Gaza Blockade Puts People with Diabetes at Risk

    Karim celebrated his 18th birthday this week.

    His father fears it will be his last.

    Karim, who lives in the Gaza Strip, has Type 1 diabetes; his body does not produce enough insulin, which regulates blood sugar. His medical insulin may run out next week and without it, he risks potentially life-threatening complications.

    On October 9, an Israeli airstrike hit a mosque near Karim’s family home in al-Shati camp in northern Gaza, killing three people, his father Awni told Human Rights Watch. The family then moved south to the home of Awni’s wife’s family in Deir al-Balah, where they stayed for 10 days. Karim needed insulin, and a United Nations clinic advised Awni to try to find it further south in Rafah. The family moved to Awni’s uncle’s home there, where 34 people are crammed into four bedrooms. Awni found doses when he first arrived, but “there is nowhere to get insulin in Rafah now,” he said.

    Karim, like the tens of thousands of other Gaza residents who rely on insulin to manage their diabetes, can no longer access it as a consequence of the Israeli government’s blockade of the strip.

    Gaza faces an “acute shortage” of insulin, according to the World Health Organization. After the Hamas-led attacks on Israel on October 7, the number of trucks entering Gaza plummeted from 500 per day to none for weeks. Recently, around 100 trucks have entered daily, still far below what’s needed. In addition, the scarcity of test strips, potable water, and food make it harder for diabetics to manage their blood glucose.

    Gaza’s healthcare system has collapsed and, according to diabetes specialist Dr. Mohammed Seyam, “a patient with type 1 diabetes could lose their life if they went into a diabetic ketoacidosis episode with no available beds in intensive care units.”

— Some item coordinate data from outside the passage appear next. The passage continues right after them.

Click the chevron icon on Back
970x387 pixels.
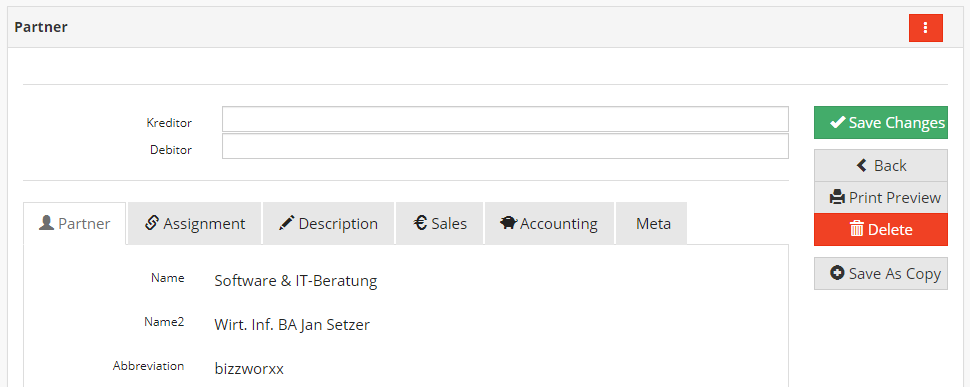(862, 165)
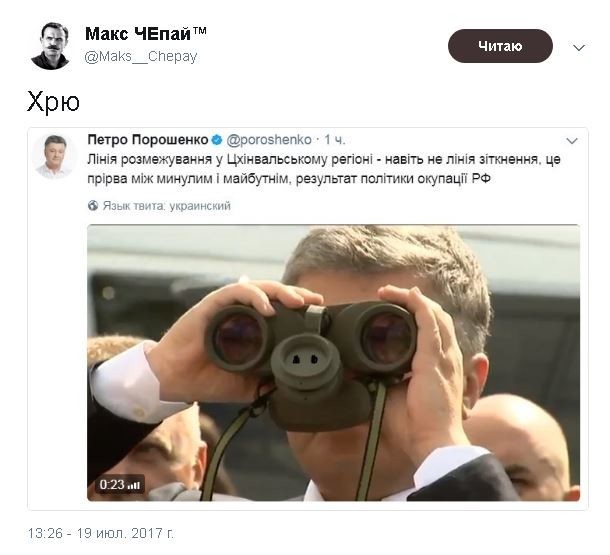This screenshot has width=610, height=555.
Task: Click the signal bars icon beside 0:23
Action: pos(134,485)
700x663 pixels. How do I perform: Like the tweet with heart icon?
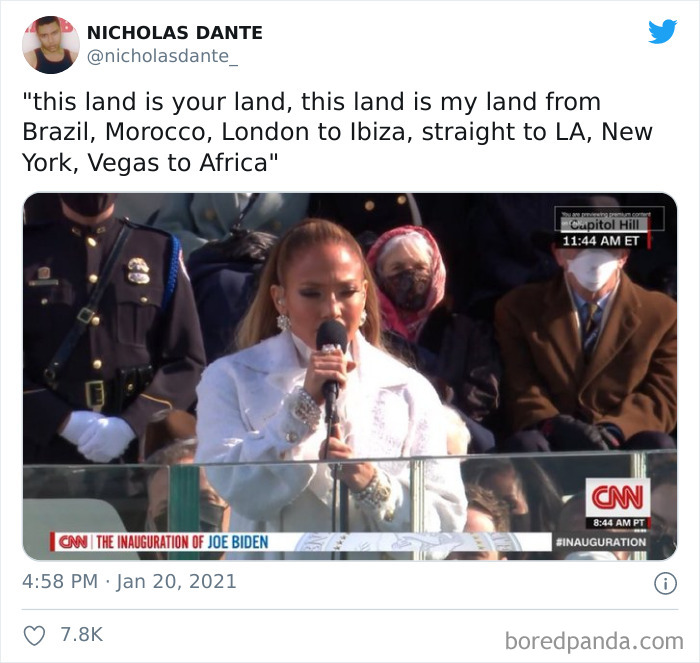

    The brother-in-law of a Human Rights Watch staff member who works with the Haifa Association for Children with Diabetes, which previously provided pediatric insulin and blood glucose testing for 750 children, said: “I don’t have one Karim, I have 750 Karims from my association. If kids don’t get their insulin their lives are in danger.”

    The blockade is preventing sufficient medicine from entering Gaza and disrupting the refrigeration needed for insulin. The blockade is collective punishment of the civilian population, a war crime. For people with diabetes, including children, it is also a sentence to needless suffering and possibly death.